Dr. John Adams Comstock Butterfly Collection
The specimens displayed in the cases along the left side wall are part of the famous entomologist Dr. John Adams Comstock’s collection. Throughout his life, he acquired thousands of butterflies and moths. There are specimens from all over the world collected during the early 1900s. Many of the butterflies and moths he may have caught himself, but many were likely bought or traded for. Insects in this collection are not placed in strict taxonomic groups; they are arranged to emphasize their aesthetic value.
In 1927, he published his well-known book, Butterflies of California, which he wrote and illustrated with stylized, hand-colored butterflies. The book quickly became a classic in its field. He influenced the popularity of butterfly collection, and ultimately…the study of natural history in general.
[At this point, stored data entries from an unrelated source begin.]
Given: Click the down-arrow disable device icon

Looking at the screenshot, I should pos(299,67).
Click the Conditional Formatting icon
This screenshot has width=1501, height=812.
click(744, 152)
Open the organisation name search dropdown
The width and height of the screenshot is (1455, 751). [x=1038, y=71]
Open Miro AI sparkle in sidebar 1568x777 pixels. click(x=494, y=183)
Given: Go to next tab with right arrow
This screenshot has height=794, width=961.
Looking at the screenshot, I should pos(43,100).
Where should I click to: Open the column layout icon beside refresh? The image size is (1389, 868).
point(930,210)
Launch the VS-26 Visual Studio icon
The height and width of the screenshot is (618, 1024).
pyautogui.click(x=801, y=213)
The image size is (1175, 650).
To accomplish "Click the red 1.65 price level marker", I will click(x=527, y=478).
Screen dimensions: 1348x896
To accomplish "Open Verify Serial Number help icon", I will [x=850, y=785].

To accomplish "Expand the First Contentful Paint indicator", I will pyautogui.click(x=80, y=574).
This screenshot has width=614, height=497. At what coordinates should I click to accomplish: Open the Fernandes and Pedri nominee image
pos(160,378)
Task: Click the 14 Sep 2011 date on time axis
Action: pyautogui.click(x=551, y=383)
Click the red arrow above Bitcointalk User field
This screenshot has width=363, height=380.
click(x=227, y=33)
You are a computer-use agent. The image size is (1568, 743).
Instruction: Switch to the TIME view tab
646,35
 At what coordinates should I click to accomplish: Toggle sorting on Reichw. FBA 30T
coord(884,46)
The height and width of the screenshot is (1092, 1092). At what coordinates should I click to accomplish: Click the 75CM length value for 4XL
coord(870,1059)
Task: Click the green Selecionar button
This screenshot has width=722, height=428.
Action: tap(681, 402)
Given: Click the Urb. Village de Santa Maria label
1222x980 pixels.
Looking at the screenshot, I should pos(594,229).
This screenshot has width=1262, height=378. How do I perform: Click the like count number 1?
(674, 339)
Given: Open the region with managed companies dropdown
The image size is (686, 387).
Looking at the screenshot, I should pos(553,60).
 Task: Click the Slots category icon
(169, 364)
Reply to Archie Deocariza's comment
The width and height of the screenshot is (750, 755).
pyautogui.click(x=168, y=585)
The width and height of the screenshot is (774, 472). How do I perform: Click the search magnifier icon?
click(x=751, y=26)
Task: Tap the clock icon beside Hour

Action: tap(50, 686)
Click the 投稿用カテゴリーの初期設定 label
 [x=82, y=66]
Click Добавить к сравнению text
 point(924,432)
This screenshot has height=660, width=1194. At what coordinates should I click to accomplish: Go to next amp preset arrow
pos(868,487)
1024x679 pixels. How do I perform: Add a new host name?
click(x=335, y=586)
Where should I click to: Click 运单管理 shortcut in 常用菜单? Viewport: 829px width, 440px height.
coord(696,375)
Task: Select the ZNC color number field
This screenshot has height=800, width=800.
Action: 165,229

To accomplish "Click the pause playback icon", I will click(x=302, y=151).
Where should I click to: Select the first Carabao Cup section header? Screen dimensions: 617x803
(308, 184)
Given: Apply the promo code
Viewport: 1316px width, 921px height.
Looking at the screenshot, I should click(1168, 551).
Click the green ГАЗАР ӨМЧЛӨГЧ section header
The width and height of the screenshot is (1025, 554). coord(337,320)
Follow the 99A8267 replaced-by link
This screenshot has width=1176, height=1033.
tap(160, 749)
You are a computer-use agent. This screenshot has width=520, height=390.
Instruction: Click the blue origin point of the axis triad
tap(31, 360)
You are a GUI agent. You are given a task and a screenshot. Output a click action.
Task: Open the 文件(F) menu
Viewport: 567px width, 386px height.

From 1928 – 1948, Dr. Comstock was employed at the Los Angeles County Museum of History, Science, and Art. He served as the director of Science from 1939 to 1942 and the Director for the Channel Islands Biological Survey, conducted by the Museum. Thirteen expeditions were made to the eight islands in order to collect specimens for study. The grand scope of the survey has never been duplicated. He retired in 1948 and moved to Del Mar, California.
In the early 1970s, Richard McCrea, Entomologist for the department, found the collection in a shed at the Los Angeles County Arboretum and Botanic Garden. He recognized the importance of the collection and had it moved to our Los Angeles office for restoration and display.
In 2015, the collection was in need of further restoration. The old cases were fumigated and the new cases were purchased. Dr. Gevork Arakelian, Entomologist, and Juan Limon, Agricultural Inspector III, took great care to re-pin more than 2,000 specimens into the new cases. The cases arranged along the right side wall contain some of Dr. Comstock’s beetle collection as well as new and exotic insects form all over the world acquired by our Entomology Laboratory staff.